The post-antibiotic future is here: Chilling report highlights the reality of a global crisis

Dec 7, 2014 by

Superbugs are killing India’s newborns, the New York Times reports — and the entire world’s at risk


The post-antibiotic future is here: Chilling report highlights the reality of a global crisis (Credit: Shutterstock)

The misuse and overuse of antibiotics in hospitals and factory farms is pushing us ever closer to the day when our miracle drugs will no longer be effective. Maryn McKenna memorably laid out the stakes of our imminent arrival in the post-antibiotic era as a terrifying hypothetical:

Before antibiotics, five women died out of every 1,000 who gave birth. One out of nine people who got a skin infection died, even from something as simple as a scrape or an insect bite. Three out of ten people who contracted pneumonia died from it. Ear infections caused deafness; sore throats were followed by heart failure. In a post-antibiotic era, would you mess around with power tools? Let your kid climb a tree? Have another child?

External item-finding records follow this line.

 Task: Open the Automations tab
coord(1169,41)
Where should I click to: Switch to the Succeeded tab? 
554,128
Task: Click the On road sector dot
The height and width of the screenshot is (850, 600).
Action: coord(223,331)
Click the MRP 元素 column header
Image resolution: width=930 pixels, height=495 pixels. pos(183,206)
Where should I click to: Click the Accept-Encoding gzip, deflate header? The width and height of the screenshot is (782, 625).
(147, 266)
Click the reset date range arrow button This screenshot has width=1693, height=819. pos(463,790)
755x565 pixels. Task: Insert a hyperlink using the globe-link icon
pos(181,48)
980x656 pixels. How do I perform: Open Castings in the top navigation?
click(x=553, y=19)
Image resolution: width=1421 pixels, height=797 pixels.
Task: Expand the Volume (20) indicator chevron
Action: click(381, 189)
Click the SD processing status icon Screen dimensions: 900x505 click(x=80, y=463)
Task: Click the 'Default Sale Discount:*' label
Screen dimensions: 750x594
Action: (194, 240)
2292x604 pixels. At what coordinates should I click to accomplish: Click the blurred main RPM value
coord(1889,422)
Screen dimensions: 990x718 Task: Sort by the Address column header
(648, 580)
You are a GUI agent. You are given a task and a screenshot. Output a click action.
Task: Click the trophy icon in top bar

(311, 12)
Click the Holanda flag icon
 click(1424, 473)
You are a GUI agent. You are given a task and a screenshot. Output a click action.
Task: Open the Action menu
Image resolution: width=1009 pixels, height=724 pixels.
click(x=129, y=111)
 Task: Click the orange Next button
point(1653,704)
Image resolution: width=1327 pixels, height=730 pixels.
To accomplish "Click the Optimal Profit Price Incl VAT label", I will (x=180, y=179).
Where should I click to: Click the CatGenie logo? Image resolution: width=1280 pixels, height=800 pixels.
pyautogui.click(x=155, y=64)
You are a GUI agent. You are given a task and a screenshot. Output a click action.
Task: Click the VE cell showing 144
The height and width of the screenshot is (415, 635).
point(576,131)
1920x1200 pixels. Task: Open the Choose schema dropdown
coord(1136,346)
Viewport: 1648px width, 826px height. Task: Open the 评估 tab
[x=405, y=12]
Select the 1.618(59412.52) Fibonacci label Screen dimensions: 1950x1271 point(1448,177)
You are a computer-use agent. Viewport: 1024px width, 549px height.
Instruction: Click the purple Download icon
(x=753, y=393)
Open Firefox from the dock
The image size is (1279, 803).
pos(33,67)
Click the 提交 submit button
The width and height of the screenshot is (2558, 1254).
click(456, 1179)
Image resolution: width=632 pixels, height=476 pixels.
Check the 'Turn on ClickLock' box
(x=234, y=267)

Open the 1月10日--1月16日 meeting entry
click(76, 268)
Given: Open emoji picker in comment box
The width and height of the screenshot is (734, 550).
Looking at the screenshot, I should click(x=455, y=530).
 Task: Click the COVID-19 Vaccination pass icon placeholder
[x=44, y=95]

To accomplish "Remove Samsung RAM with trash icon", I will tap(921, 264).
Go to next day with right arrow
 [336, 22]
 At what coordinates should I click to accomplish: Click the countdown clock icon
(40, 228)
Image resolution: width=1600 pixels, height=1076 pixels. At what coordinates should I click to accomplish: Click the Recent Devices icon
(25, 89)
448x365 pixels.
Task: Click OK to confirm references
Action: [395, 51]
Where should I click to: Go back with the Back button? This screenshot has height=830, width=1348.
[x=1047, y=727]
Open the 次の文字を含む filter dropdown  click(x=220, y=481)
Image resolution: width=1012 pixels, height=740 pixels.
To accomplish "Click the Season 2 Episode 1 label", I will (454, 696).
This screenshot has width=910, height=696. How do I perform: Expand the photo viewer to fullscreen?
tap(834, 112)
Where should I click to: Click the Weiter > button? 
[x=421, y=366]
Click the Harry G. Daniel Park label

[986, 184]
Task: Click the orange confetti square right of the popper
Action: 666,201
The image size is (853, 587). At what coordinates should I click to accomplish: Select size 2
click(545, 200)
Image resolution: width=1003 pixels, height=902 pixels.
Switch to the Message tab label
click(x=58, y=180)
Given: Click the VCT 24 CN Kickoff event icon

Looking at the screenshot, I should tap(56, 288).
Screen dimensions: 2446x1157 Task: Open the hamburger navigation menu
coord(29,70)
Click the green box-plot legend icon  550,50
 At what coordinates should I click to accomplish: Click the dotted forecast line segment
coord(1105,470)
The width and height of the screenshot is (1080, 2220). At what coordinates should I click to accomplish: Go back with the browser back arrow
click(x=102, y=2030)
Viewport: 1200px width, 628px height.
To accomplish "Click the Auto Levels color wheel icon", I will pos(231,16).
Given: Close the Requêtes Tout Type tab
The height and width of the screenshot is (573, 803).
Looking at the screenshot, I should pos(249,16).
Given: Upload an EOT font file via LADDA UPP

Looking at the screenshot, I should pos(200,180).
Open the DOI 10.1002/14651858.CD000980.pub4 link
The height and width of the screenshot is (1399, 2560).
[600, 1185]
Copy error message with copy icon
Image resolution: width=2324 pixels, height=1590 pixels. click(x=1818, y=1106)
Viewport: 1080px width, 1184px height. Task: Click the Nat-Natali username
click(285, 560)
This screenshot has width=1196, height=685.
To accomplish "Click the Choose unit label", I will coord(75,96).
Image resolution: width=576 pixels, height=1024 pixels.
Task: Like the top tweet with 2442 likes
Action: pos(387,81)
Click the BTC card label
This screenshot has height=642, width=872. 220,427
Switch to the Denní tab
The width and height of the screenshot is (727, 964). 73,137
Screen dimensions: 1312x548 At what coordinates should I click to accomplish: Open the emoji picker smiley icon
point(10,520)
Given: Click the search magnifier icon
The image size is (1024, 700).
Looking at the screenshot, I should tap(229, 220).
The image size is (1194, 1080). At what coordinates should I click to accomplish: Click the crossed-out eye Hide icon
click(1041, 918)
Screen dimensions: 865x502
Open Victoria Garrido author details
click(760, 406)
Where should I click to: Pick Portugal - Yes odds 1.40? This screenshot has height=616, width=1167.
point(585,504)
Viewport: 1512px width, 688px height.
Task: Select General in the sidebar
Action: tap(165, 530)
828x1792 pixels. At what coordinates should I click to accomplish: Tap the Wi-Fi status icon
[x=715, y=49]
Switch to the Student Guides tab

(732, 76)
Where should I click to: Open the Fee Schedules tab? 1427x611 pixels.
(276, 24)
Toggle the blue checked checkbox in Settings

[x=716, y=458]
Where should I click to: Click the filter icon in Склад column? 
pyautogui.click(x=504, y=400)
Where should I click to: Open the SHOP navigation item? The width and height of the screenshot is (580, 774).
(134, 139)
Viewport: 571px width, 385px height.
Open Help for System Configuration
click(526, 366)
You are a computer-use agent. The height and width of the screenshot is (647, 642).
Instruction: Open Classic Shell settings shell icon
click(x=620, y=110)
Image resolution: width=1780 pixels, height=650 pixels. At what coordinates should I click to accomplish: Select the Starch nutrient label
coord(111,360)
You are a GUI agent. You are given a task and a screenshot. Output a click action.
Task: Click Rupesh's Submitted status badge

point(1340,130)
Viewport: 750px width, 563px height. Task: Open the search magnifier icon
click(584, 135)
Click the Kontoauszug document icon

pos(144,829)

In India, that future is already here. The New York Times has a distressing report on the epidemic of antibiotic resistant “superbugs” killing the country’s newborns by the tens of thousands:

“Five years ago, we almost never saw these kinds of infections,” said Dr. Neelam Kler, chairwoman of the department of neonatology at New Delhi’s Sir Ganga Ram Hospital, one of India’s most prestigious private hospitals. “Now, close to 100 percent of the babies referred to us have multidrug resistant infections. It’s scary.”

These babies are part of a disquieting outbreak. A growing chorus of researchers say the evidence is now overwhelming that a significant share of the bacteria present in India — in its water, sewage, animals, soil and even its mothers — are immune to nearly all antibiotics.

Conditions in India — poor sanitation and overcrowding, combined with the overuse of antibiotics — are creating what Timothy R. Walsh, a professor of microbiology at Cardiff University, called ”tsunami of antibiotic resistance that is reaching just about every country in the world.” Yes, that includes the United States; we live in a time, after all, when it’s easy for epidemics to escape the confines of one geographic region.